-- Istruzione scritta 1 --
Per favore, indica soltanto quante righe dell'elenco contengono la stringa "This", distinguendo tra maiuscole e minuscole.

Credo che, in questa materia, l’insegnamento di Benedetto XVI sia luminoso. Ha osato scrivere di recente che la crisi della liturgia è al centro della crisi della Chiesa. Se nella liturgia non mettiamo più Dio al centro, non lo mettiamo nemmeno al centro della Chiesa. Nel celebrare la liturgia, la Chiesa ritorna alla sua sorgente. Tutta la sua ragion d’essere è rivolgersi a Dio, dirigere tutti gli occhi verso la croce. In caso contrario, pone sé stessa al centro; diventa inutile. Credo che la perdita dell’orientamento, di questo sguardo diretto verso la croce, sia il simbolo della radice della crisi della Chiesa. Eppure il Concilio aveva insegnato che “la liturgia è principalmente e soprattutto l’adorazione della divina maestà”. L’abbiamo trasformata in una celebrazione completamente umana ed egocentrica, un’assemblea amichevole che si autocelebra.
Non è quindi il Concilio a dover essere sfidato, ma l’ideologia che ha invaso diocesi, parrocchie, pastori e seminari negli anni seguenti.
Abbiamo pensato che il sacro fosse un valore obsoleto. Invece è una necessità assoluta nel nostro cammino verso Dio. Vorrei citare Romano Guardini: “Abbi fede in Dio; la vicinanza a lui e la sicurezza in lui rimangono magre e deboli quando la conoscenza personale della maestosità esclusiva di Dio e la terribile santità non le controbilanciano ”( Meditazioni prima della Messa , 1936).
In questo senso, la banalizzazione dell’altare, dello spazio sacro che lo circonda, sono stati disastri spirituali. Se l’altare non è più la sacra soglia oltre la quale Dio risiede, come troveremmo la gioia di avvicinarci? Un mondo che ignora il sacro è un mondo uniforme, piatto e triste. Vandalizzando la nostra liturgia abbiamo disincantato il mondo e ridotto le anime a una cupa tristezza.
Quali aspetti della riforma liturgica hanno avuto un effetto positivo e quali negativo sui fedeli, secondo lei?
È importante sottolineare il profondo beneficio che una maggiore varietà di testi biblici offre alla meditazione. Allo stesso modo, era necessaria l’introduzione di una dose moderata di lingua volgare.

-- Istruzione scritta 2 --
Traduci in inglese questa frase del testo sulla liturgia: «Un mondo che ignora il sacro è un mondo uniforme, piatto e triste.»

-- Voci fornite --
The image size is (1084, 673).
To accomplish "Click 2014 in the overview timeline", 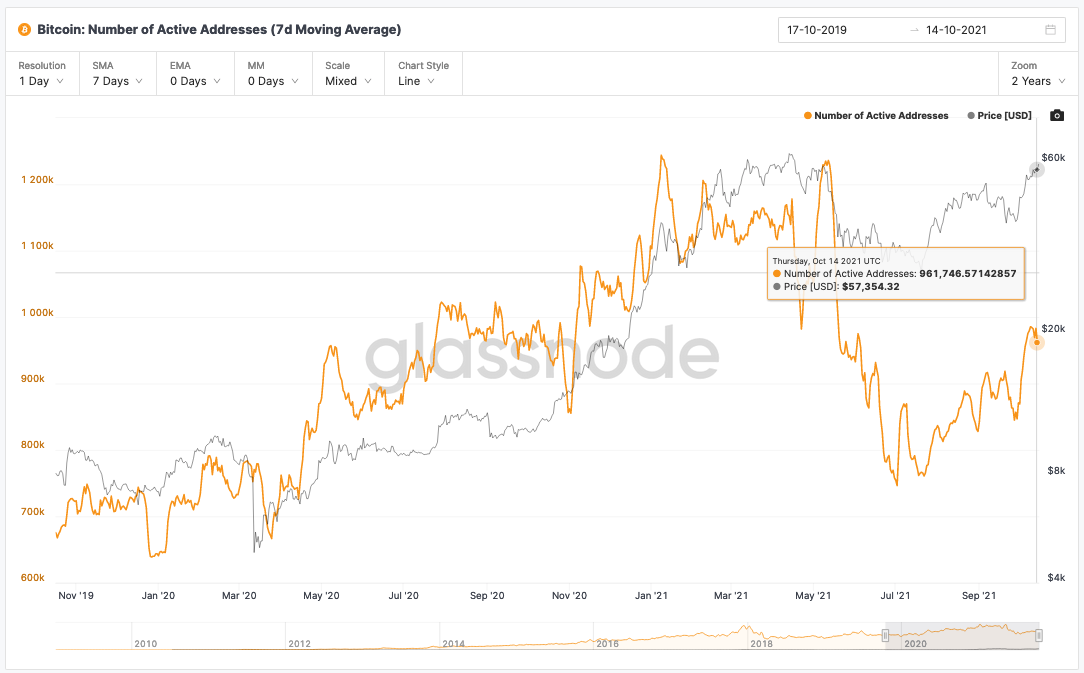I will click(454, 644).
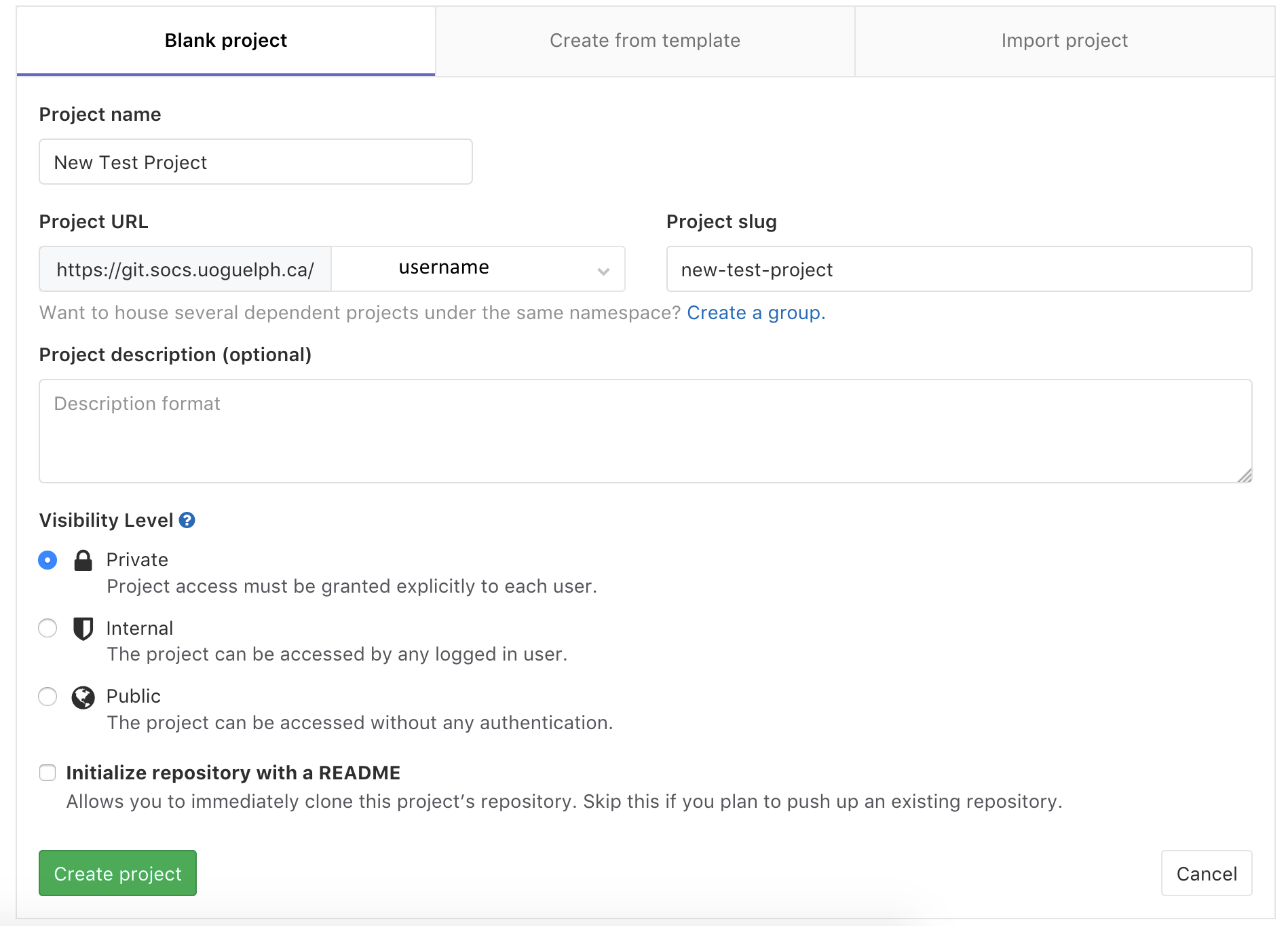Select the Internal visibility option
This screenshot has width=1288, height=926.
(48, 629)
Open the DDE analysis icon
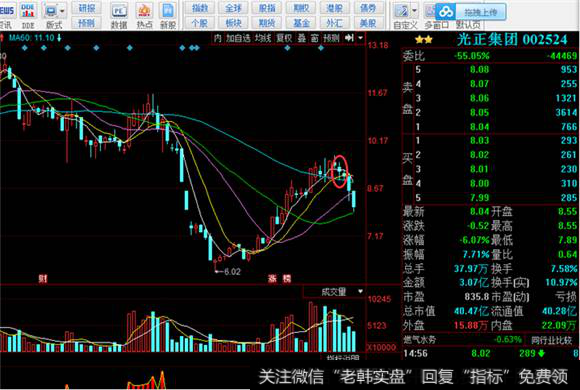580x390 pixels. pyautogui.click(x=28, y=11)
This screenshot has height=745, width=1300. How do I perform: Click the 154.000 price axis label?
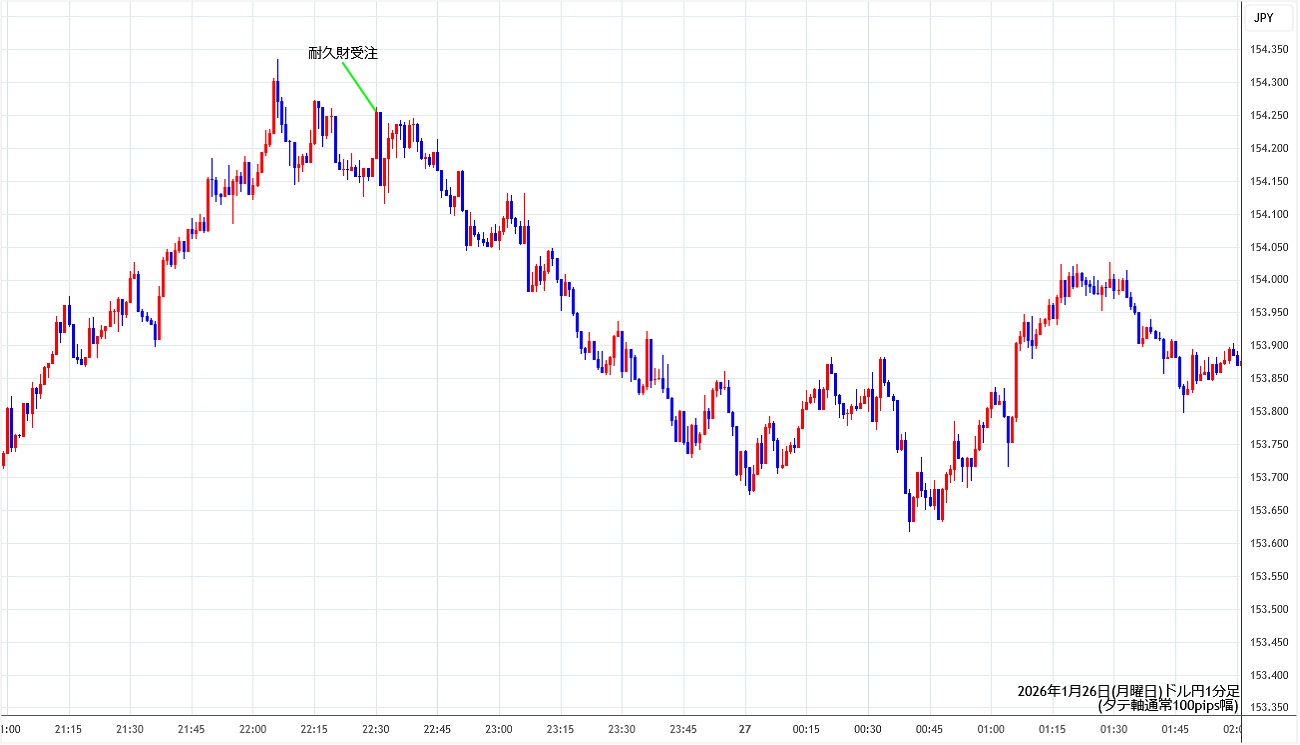coord(1269,280)
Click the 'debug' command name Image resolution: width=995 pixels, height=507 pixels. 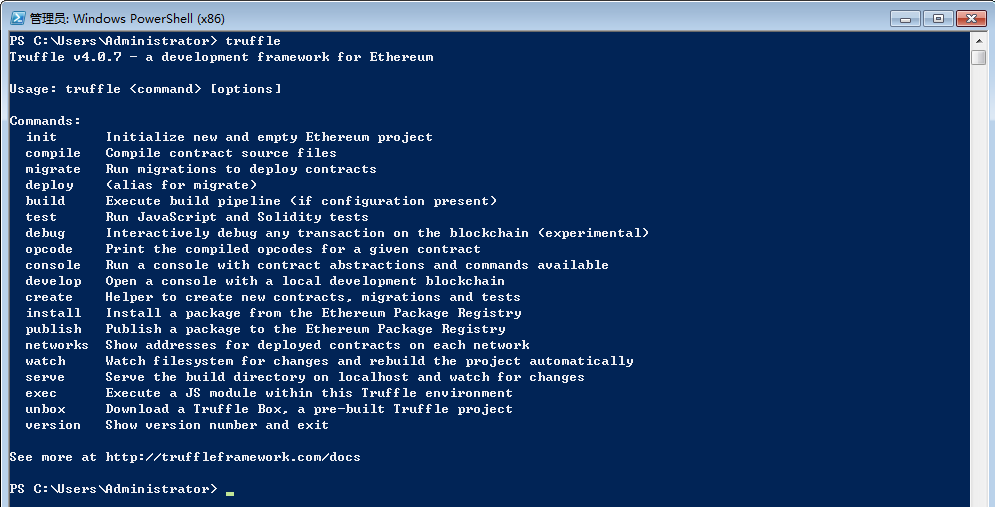45,233
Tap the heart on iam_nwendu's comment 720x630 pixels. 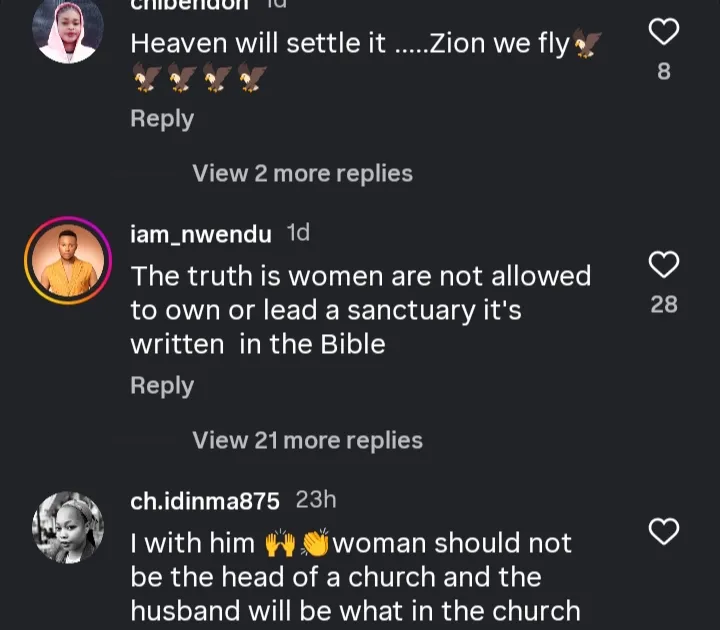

-- Risultato corretto 1 --
2

-- Risultato corretto 2 --
A world that ignores the sacred is a uniform, flat, and sad world.